# What to produce:
Set down exactly, from the records below, the line with "The image size is (768, 730)." through the line with "Task: Copy the subnet Name value", and nothing else.

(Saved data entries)
......

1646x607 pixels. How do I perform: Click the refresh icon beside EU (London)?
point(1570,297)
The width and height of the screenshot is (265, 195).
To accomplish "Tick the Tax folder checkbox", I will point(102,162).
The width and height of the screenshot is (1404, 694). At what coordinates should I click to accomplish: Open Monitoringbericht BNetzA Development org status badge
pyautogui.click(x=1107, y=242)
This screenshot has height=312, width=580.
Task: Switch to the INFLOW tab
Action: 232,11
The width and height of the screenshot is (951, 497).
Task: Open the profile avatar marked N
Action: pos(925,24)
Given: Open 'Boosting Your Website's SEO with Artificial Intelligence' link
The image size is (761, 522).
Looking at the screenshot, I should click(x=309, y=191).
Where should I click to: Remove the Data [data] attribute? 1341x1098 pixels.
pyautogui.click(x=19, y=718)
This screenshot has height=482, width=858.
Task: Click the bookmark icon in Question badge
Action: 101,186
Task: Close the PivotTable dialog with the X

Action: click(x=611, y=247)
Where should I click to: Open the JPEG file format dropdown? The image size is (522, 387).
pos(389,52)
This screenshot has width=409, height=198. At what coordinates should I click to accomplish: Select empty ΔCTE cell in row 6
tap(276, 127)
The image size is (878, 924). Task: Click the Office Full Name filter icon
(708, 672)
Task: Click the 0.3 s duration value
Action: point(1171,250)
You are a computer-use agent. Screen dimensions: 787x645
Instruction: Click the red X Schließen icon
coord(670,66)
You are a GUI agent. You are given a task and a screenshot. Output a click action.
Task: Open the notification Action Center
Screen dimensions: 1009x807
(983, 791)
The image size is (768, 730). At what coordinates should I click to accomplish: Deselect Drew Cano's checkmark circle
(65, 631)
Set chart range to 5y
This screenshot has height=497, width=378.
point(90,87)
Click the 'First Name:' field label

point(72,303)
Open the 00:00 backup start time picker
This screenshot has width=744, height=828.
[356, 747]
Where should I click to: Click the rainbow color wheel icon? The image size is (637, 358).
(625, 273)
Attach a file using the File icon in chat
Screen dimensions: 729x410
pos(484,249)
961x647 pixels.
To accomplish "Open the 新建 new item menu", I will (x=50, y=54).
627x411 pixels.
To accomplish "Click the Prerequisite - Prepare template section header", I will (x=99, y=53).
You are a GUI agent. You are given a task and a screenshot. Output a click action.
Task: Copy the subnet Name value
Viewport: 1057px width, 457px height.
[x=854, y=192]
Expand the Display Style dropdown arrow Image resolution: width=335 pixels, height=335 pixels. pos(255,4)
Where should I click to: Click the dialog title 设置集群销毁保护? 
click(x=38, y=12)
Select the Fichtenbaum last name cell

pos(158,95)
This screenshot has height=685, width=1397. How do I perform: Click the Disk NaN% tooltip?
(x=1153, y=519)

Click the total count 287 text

......

# Response to the exercise:
The image size is (768, 730). At what coordinates should I click to accomplish: Deselect Drew Cano's checkmark circle
(65, 631)
Set chart range to 5y
This screenshot has height=497, width=378.
point(90,87)
Click the 'First Name:' field label

point(72,303)
Open the 00:00 backup start time picker
This screenshot has width=744, height=828.
[356, 747]
Where should I click to: Click the rainbow color wheel icon? The image size is (637, 358).
(625, 273)
Attach a file using the File icon in chat
Screen dimensions: 729x410
pos(484,249)
961x647 pixels.
To accomplish "Open the 新建 new item menu", I will (x=50, y=54).
627x411 pixels.
To accomplish "Click the Prerequisite - Prepare template section header", I will (x=99, y=53).
You are a GUI agent. You are given a task and a screenshot. Output a click action.
Task: Copy the subnet Name value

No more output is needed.